More about global warming

Human activities contribute to climate change by causing changes in Earth's atmosphere in the amounts of greenhouse gases, aerosols (small particles), and cloudiness. The largest known contribution comes from the burning of fossil fuels, which releases carbon dioxide gas to the atmosphere.

Plants absorb carbon dioxide through the process of photosynthesis. Clearing land for logging, food production, and suitable areas for building homes and factories means there is less carbon dioxide absorbed naturally.

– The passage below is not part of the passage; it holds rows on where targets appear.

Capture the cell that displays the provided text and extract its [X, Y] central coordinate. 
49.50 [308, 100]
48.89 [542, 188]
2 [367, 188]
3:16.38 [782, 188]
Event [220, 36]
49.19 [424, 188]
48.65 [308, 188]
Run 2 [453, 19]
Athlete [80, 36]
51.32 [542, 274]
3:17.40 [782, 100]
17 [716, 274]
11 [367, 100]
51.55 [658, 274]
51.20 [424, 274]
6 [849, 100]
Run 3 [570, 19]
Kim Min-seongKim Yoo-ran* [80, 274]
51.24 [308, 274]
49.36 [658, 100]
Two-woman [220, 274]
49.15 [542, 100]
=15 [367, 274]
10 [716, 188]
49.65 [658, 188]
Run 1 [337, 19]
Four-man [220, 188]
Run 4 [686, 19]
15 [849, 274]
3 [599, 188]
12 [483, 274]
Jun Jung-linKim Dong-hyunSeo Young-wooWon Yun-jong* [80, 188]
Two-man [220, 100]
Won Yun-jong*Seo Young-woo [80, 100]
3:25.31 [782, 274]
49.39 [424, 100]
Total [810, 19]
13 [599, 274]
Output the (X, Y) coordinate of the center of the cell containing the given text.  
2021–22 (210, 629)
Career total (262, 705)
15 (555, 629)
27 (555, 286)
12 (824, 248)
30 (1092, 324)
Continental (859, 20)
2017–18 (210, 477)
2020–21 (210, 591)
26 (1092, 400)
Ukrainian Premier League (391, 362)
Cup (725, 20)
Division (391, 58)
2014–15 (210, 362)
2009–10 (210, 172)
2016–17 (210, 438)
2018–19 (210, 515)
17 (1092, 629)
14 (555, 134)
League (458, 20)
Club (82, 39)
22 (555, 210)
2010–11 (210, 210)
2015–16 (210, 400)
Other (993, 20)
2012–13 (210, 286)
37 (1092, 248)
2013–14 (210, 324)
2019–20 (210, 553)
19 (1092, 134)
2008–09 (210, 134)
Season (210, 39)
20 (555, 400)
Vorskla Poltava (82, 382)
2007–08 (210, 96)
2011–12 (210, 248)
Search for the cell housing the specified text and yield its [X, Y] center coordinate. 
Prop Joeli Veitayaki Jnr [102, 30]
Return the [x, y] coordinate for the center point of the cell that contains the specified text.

"Both past and future anthropogenic carbon dioxide emissions will continue to contribute to warming and sea level rise for more than a millennium, due to the timescales required for removal of this gas from the atmosphere. Both past and future anthropogenic carbon dioxide emissions will continue to contribute to warming and sea level rise for more than a millennium, due to the timescales required for removal of this gas from the atmosphere."

Intergovernmental Panel on Climate Change (IPCC) Assessment Report 4 (2007)

Components of the climate system

In 2007, the IPCC Working Group II reported, with a high level of confidence (80% likelihood of being correct) that climate change has resulted in:

  • More and larger glacial lakes;
  • Increasing ground instability in permafrost regions;
  • Increasing rock avalanches in mountain regions;
  • Changes in some Arctic and Antarctic ecosystems;
  • Increased run-off and earlier spring peak discharge in many glacier and snow-fed rivers; and
  • Changes affecting algae, plankton, fish and zooplankton because rising water temperatures and changes in ice cover, salinity, oxygen levels, and water circulation.

 

And with a very high confidence (90% likelihood of being correct) that climate change is affecting terrestrial biological systems because spring events such as the unfolding of leaves, laying of eggs, and migration are happening earlier and there are pole ward and upward (to higher altitude) shifts in ranges of plant and animal species.